It was a very high vibration application where we were having problems with loctited assemblies coming apart, primarily due to human error in applying it.

We did several studies on breakaway and prevailing torque with different methods of applying loctite.

We found that application of loctite can cause a LOT of variation in breakaway and prevailing torques on fasteners. The torques applied were always higher than clean threads, but the amount of "drag" induced on the threads by the loctite was very inconsistent.

Once the bolts had loctite applied to them a second time without cleaning in between, it got even worse. I don't know if you know much about statistics, but we were seeing std deviation values of about 30-40% of the averages on a lot of the torque figures.

The main problem I'd see with your application is the nylock. There isn't much info on any reactions between the insert and the loctite, especially when you are talking about non-milspec hardware where the insert could be made out of anything under the sun.

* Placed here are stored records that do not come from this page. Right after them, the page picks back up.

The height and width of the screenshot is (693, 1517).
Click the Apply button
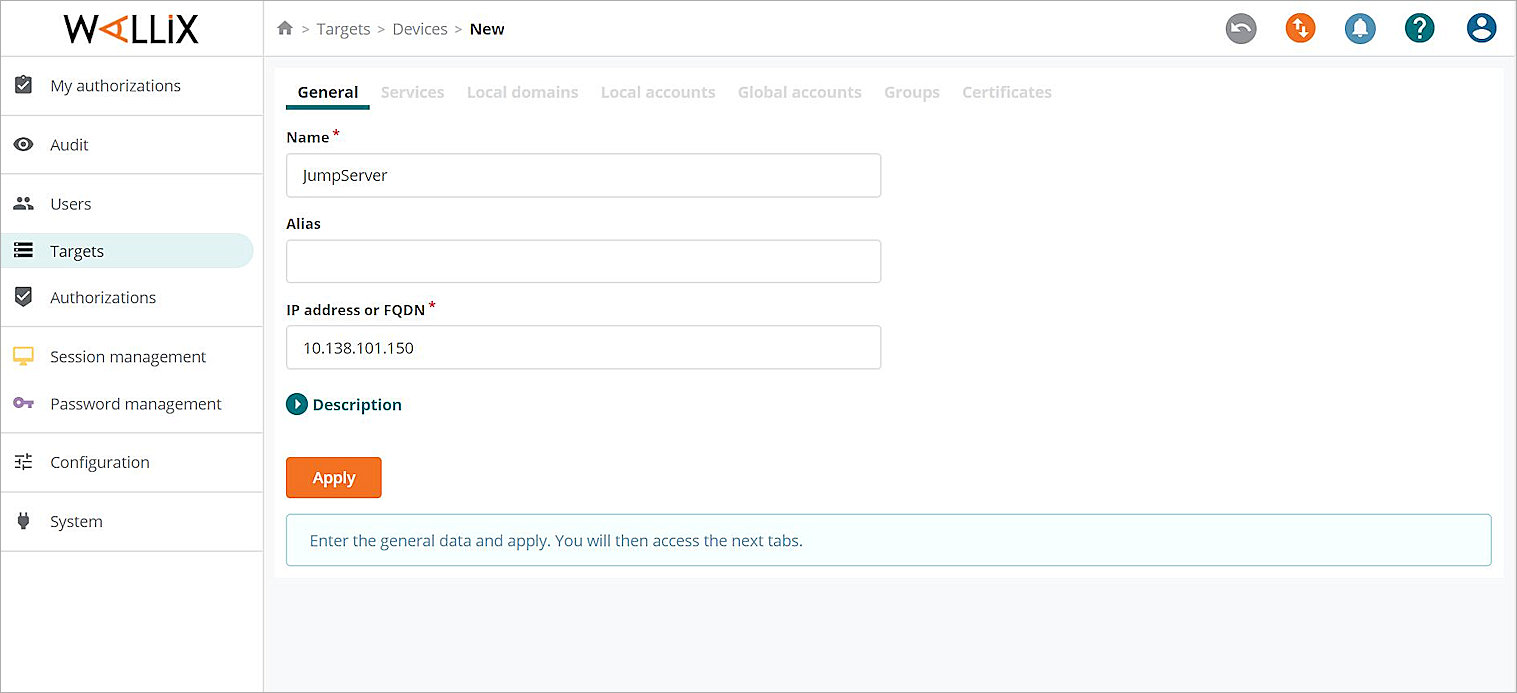[333, 477]
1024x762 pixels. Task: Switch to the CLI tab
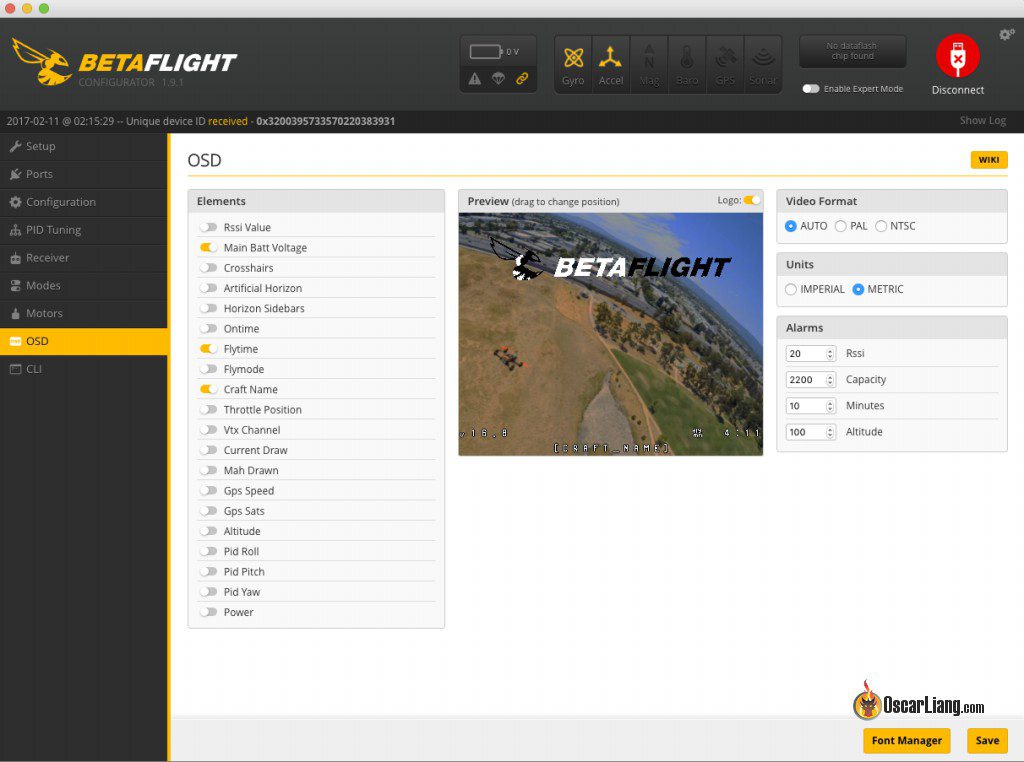point(34,369)
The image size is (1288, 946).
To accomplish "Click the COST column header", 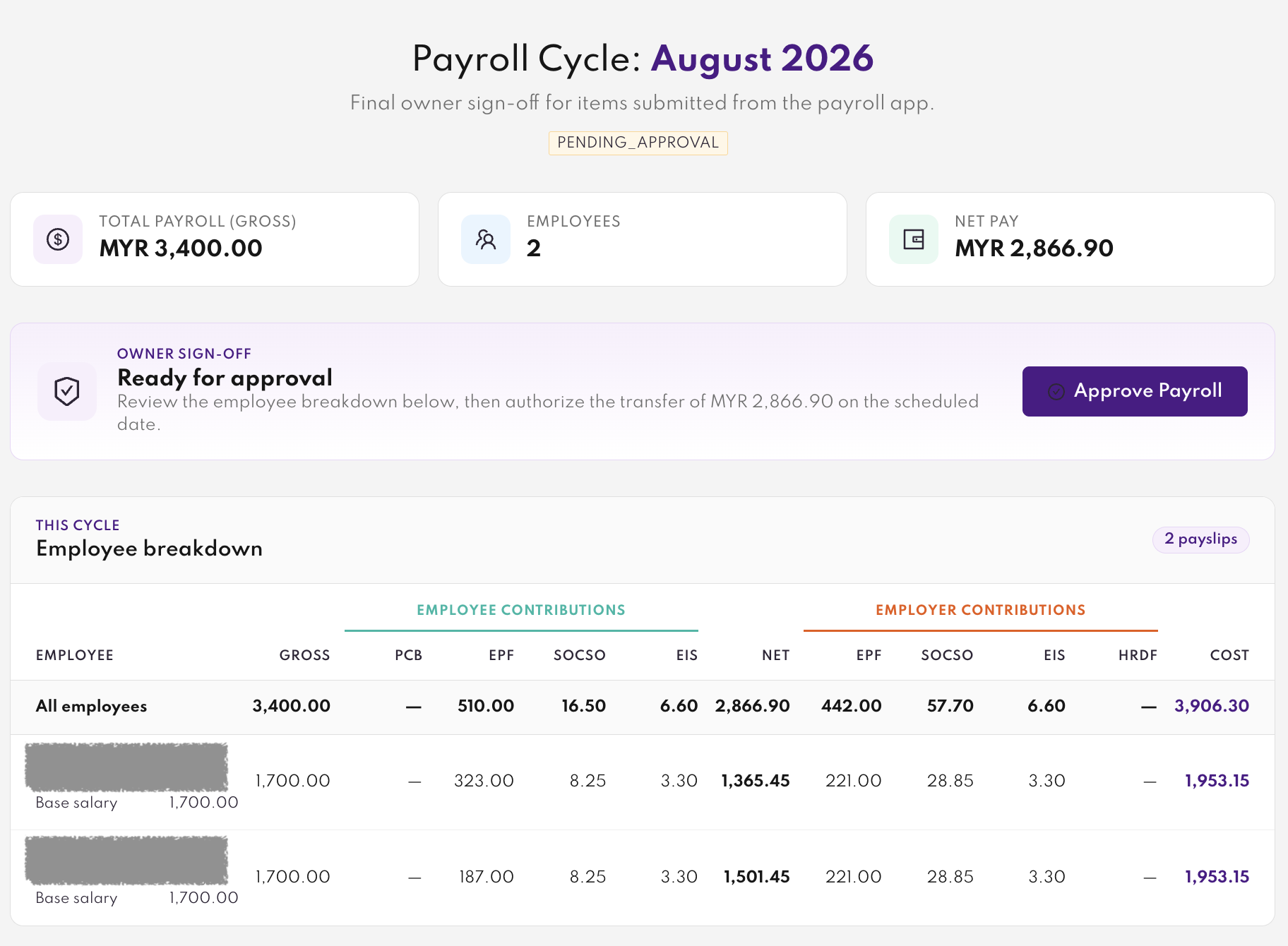I will pos(1229,655).
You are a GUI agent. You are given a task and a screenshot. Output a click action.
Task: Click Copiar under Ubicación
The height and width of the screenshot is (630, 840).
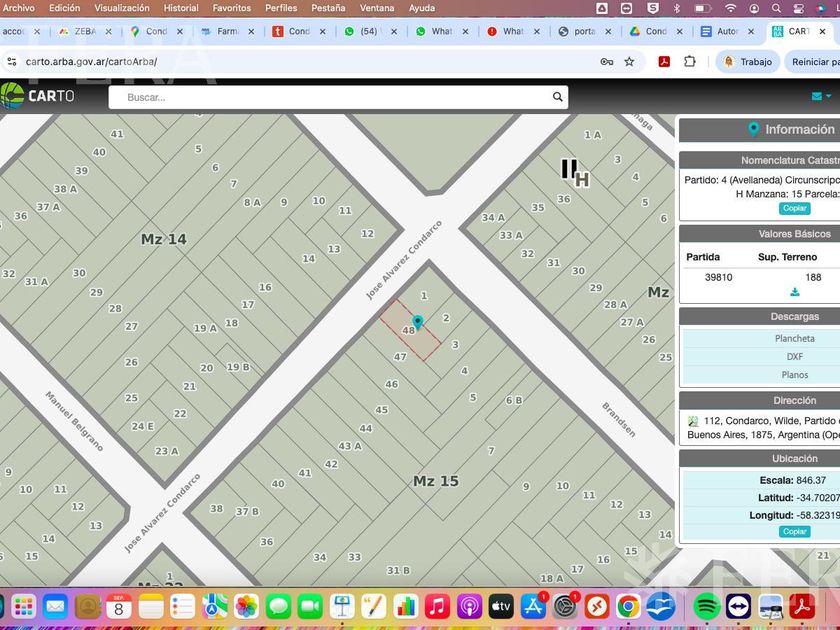click(794, 531)
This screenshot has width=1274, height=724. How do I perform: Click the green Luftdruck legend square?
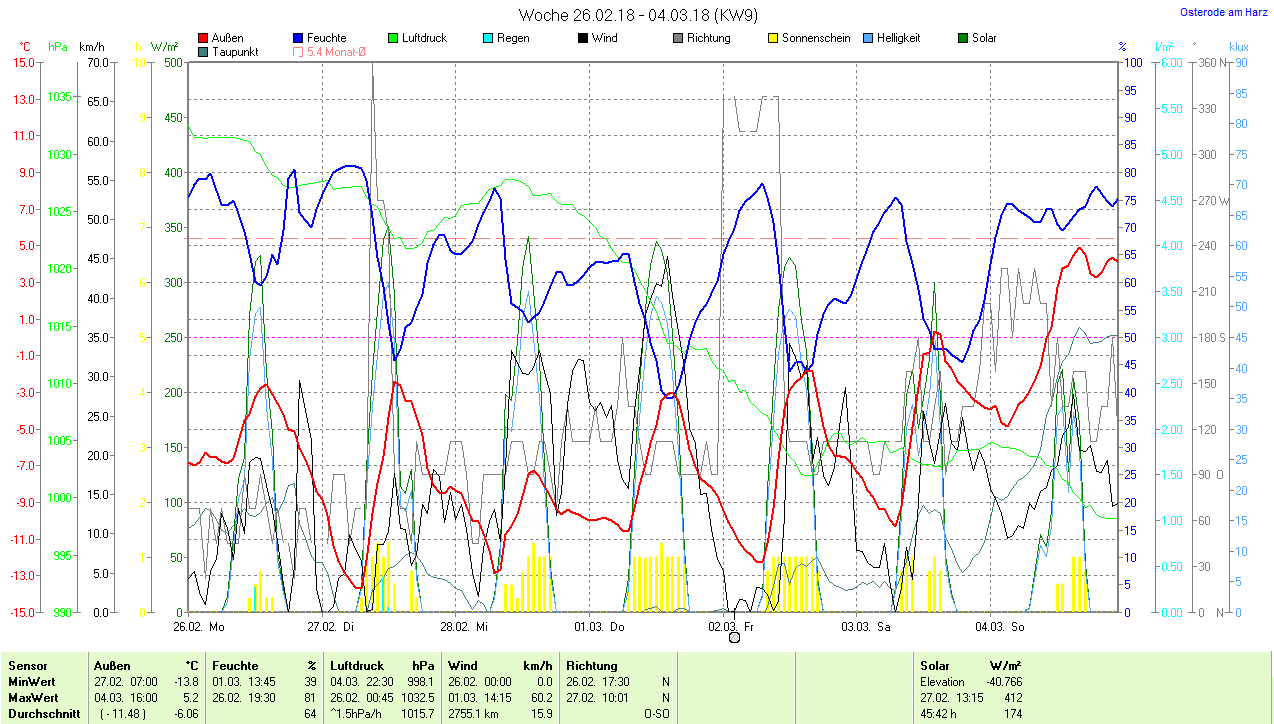click(393, 38)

Also, once a nylock backs off and you retorque it, you're cooked. You are not going to get anywhere with it from there out.

I'd recommend using either Red or Green loctite with a stover nut, just plan on having to use some heat to disassemble the stuff, and clean up the male and female threads with acetone or MEK before re-applying the loctite when you are doing repair work.

If you can find green loctite, (Loctite 635) it is good stuff, intended for gap filling on press-fit applications, and it REALLY locks threads.

Also, remember that with loctite you start to setup in about 10 minutes, so you need to be done tightening it by then, but it won't fully cure at room temperature for 72 hours, so don't think that the loctite you applied at 10pm friday night while checking out your steering is going to be holding your shit together at 8am saturday when you hit the trails.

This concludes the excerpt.